▶ _TASK GOAL_: Give back nothing but the number of lines in these entries that contain the word "legend".

▶ _DATA FOR THE TASK_:
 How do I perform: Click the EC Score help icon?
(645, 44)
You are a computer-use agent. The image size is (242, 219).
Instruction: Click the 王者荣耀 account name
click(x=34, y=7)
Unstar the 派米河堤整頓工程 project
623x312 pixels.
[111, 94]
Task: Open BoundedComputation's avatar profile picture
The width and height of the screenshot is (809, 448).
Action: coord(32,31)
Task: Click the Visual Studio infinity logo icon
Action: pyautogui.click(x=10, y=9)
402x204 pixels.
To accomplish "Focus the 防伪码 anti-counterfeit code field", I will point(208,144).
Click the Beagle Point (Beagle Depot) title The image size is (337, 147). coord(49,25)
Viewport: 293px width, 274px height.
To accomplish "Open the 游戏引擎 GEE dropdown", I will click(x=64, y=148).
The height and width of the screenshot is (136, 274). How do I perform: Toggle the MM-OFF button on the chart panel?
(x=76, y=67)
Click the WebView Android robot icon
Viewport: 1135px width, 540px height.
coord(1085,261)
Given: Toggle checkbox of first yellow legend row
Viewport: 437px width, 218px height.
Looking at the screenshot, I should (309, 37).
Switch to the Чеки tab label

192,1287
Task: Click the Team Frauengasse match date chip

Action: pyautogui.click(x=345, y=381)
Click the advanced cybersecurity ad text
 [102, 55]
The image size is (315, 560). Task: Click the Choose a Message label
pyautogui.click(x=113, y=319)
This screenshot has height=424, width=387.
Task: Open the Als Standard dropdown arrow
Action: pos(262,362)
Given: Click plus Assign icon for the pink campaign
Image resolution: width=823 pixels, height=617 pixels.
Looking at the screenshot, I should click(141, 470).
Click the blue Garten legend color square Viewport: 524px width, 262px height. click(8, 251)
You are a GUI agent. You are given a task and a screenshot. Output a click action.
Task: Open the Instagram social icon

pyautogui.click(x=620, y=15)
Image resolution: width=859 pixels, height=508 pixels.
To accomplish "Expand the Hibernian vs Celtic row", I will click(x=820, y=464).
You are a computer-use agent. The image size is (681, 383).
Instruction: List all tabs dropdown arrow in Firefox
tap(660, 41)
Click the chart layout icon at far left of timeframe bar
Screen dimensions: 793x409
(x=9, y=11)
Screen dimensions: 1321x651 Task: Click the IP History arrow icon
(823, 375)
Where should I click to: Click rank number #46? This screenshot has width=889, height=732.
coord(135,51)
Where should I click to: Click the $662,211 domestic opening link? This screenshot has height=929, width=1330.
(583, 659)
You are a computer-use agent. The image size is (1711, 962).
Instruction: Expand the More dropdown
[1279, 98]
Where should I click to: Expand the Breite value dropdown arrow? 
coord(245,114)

▶ _RESPONSE_: 2